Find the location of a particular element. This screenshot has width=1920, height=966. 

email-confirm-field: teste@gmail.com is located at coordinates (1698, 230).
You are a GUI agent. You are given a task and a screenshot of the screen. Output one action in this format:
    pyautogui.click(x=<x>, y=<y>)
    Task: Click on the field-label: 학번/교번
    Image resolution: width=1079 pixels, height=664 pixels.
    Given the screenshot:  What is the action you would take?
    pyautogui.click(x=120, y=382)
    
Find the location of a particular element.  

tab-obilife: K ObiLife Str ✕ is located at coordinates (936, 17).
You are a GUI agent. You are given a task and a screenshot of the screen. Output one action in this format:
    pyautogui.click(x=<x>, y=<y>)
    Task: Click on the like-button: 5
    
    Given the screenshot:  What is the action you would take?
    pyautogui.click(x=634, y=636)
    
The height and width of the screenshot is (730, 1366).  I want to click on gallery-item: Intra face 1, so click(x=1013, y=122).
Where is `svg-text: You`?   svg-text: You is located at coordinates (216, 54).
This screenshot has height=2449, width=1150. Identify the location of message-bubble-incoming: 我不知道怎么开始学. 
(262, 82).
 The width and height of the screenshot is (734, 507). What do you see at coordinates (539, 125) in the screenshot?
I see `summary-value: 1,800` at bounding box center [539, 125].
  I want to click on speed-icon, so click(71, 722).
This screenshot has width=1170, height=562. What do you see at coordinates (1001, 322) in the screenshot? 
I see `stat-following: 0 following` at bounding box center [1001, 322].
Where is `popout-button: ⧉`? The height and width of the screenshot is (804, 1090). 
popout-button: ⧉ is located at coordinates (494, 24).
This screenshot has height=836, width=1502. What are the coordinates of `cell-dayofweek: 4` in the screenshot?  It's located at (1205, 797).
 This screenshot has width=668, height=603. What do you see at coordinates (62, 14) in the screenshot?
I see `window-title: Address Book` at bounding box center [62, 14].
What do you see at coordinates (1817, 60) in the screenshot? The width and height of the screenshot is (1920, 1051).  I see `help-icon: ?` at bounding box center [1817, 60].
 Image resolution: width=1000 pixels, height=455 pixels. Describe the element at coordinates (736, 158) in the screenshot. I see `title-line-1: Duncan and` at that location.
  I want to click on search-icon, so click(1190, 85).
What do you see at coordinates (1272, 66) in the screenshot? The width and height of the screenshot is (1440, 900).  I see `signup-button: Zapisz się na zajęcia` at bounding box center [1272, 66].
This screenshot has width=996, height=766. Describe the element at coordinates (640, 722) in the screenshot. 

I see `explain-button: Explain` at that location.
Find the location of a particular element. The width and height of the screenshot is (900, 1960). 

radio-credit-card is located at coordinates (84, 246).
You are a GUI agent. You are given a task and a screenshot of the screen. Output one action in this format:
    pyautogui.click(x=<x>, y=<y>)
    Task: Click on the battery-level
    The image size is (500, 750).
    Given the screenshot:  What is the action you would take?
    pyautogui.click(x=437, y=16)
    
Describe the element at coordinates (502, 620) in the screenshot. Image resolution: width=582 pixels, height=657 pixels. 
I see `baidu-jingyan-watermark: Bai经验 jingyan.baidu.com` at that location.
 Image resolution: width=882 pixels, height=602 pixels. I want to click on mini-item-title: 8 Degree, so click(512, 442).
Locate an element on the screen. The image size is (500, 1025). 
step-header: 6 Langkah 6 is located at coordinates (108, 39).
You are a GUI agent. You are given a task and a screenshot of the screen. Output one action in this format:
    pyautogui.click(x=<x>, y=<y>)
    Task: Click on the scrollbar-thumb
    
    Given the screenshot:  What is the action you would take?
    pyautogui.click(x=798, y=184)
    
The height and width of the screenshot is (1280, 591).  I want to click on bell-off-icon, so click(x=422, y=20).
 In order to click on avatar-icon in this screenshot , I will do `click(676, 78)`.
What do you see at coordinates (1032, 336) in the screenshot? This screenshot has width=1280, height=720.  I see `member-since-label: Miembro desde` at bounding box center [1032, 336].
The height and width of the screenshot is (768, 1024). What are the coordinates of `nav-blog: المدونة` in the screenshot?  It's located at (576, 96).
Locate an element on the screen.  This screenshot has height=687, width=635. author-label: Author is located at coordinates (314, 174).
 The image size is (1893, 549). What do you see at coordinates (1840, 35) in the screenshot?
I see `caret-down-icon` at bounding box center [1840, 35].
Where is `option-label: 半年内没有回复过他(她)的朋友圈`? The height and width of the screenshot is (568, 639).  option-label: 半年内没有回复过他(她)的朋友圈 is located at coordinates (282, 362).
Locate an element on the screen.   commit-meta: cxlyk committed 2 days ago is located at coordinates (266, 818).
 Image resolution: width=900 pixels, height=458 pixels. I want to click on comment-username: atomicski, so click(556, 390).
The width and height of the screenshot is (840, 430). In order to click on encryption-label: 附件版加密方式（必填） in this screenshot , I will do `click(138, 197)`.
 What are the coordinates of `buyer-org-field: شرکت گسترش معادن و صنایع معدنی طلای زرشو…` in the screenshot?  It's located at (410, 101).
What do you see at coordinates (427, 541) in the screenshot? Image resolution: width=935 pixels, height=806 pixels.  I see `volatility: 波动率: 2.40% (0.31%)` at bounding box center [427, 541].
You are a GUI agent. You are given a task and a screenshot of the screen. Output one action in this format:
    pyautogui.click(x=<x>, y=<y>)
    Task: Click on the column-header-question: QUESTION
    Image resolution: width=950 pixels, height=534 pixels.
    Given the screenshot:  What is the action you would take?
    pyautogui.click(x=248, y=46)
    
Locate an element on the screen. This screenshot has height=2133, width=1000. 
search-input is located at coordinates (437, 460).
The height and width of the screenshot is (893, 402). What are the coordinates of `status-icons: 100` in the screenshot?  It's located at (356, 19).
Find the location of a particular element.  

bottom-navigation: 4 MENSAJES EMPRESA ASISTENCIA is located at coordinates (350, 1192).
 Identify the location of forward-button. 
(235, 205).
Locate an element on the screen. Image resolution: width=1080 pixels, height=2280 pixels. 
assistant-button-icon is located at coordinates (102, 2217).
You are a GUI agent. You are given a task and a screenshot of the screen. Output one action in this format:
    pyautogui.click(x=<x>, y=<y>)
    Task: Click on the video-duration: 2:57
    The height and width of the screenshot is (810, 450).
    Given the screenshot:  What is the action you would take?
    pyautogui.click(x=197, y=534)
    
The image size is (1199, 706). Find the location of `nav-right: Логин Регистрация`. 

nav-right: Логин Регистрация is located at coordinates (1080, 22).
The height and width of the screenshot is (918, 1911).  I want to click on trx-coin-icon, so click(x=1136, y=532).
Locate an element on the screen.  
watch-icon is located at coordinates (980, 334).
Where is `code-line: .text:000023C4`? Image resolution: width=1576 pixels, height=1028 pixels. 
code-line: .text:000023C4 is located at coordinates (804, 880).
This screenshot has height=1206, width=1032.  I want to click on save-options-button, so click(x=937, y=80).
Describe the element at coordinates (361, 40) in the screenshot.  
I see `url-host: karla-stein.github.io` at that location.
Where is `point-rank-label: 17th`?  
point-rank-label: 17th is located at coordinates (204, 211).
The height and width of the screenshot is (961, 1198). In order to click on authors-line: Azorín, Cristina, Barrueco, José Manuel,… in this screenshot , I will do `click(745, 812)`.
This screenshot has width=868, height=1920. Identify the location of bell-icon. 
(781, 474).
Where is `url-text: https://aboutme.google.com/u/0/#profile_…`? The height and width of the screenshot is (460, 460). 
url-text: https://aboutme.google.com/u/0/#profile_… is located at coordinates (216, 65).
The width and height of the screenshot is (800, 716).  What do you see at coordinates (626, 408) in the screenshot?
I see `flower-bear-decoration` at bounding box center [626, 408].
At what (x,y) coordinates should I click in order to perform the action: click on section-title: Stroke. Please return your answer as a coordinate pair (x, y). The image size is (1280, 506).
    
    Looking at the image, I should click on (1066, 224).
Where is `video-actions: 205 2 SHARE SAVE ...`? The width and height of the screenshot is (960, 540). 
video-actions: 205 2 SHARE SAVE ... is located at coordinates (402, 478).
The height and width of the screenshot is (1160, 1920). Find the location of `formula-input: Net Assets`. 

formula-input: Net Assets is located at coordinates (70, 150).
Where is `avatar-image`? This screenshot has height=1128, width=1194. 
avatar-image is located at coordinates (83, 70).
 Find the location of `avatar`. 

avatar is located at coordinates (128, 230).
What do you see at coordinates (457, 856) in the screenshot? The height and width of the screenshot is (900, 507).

*WORK INSTRUCTIONS:*
Pull out every line of the material that contains the string "aboutme", and copy each of those lines in full.

*YOUR SOLUTION:*
Where is `url-text: https://aboutme.google.com/u/0/#profile_…`? The height and width of the screenshot is (460, 460). 
url-text: https://aboutme.google.com/u/0/#profile_… is located at coordinates (216, 65).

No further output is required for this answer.